Rabu, Januari 13

What do you do?

---There are many people in hardship in this world that need us!---

TRIAGE : Humanitarian Dilemma

Significant and Interesting quotes

“I still have, and I always will I think, a nearly uncontainable rage about what happened in Rwanda, in Somalia and in many other parts of the world and about what's happening now in many parts of the world. To see mothers and fathers and children dying of indifference, dying of neglect, of abuse, of somebody's political calculation, that that doesn't matter. It fills me first of all with just profound sorrow that they have to live that and die it. And then it fills me with rage, frankly. And the question then is what do you do? What do you do with that?”
“There were displaced people literally everywhere. Just imagine thin-boned people walking down the street with whatever they have left - one or two children, too weak to move. They were hungry, they were sick. They were dying literally on the streets. And under those circumstances you have to focus on what it is that you're here to do. We were trying to provide food and medical care for upwards of 150,000 people who had flocked into Baidoa. They were sitting silently, waiting for food. And that's what I remember the most is the silence. Children were so weak that they couldn't even lift a spoon to their mouth. And too weak to even yell or be upset because the food isn't here or it's late or whatever. Too weak to even assert themselves. That's what a feeding centre looks like.”

“The genocide in Rwanda was THE most transformative moment in my life. Much as I love my wife and much as I love my children, I know that the single most powerful moment of insight for me was here.”
“The genocide was a collective act. What made it possible, what made that final political crime possible was the absence, the erasure of seeing the other, of knowing, of feeling, of being with the other. And when that's removed, then politics can become genocidal.”

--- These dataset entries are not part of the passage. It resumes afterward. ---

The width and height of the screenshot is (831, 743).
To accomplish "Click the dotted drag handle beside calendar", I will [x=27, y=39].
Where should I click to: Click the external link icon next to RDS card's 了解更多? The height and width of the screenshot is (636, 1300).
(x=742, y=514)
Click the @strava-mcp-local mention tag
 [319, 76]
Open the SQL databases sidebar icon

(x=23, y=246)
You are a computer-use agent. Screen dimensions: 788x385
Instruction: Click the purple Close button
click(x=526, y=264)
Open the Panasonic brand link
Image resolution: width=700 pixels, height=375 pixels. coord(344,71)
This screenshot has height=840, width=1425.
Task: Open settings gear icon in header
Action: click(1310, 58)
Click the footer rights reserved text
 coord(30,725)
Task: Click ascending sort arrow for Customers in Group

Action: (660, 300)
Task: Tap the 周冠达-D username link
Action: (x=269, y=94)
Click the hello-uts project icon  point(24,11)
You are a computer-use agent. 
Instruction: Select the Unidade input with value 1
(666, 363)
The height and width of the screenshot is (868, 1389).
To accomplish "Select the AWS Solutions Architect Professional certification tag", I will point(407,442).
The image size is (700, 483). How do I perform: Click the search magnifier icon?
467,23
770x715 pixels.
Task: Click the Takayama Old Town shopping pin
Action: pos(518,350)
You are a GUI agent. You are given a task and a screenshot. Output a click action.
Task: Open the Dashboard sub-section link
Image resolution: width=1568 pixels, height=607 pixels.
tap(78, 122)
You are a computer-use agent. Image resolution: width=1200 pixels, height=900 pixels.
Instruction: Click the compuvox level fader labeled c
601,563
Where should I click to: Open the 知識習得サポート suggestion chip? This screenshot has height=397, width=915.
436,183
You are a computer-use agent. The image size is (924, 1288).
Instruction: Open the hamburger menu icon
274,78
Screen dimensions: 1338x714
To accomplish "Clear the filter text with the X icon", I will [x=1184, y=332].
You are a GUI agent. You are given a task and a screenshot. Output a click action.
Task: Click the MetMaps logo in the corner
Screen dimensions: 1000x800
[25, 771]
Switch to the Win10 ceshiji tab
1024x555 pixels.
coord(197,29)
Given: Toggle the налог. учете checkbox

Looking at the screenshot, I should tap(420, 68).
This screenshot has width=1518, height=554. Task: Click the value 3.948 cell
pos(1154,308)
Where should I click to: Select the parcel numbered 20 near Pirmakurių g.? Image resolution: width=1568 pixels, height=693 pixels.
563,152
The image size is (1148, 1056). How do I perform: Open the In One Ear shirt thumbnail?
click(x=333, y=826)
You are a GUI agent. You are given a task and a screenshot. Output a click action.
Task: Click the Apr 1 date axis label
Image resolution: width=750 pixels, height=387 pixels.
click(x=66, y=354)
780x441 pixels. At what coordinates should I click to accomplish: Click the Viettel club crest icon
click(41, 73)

“On a personal level I'm definitely writing for my children. I want them to know who their father is. How I have really struggled to live in a way that I think and feel is right. I want them to understand that there's no perfect answer, but there's the right question. And there's a right way to live your question. And, therefore, to live your life. There are so many crucial issues that have to be addressed... global warming, the war on terror, the use of torture... and none of these will be addressed unless we take our responsibility as human beings and from a place that respects the dignity of others, including our enemies... This is the lens. This is the way to see the world.”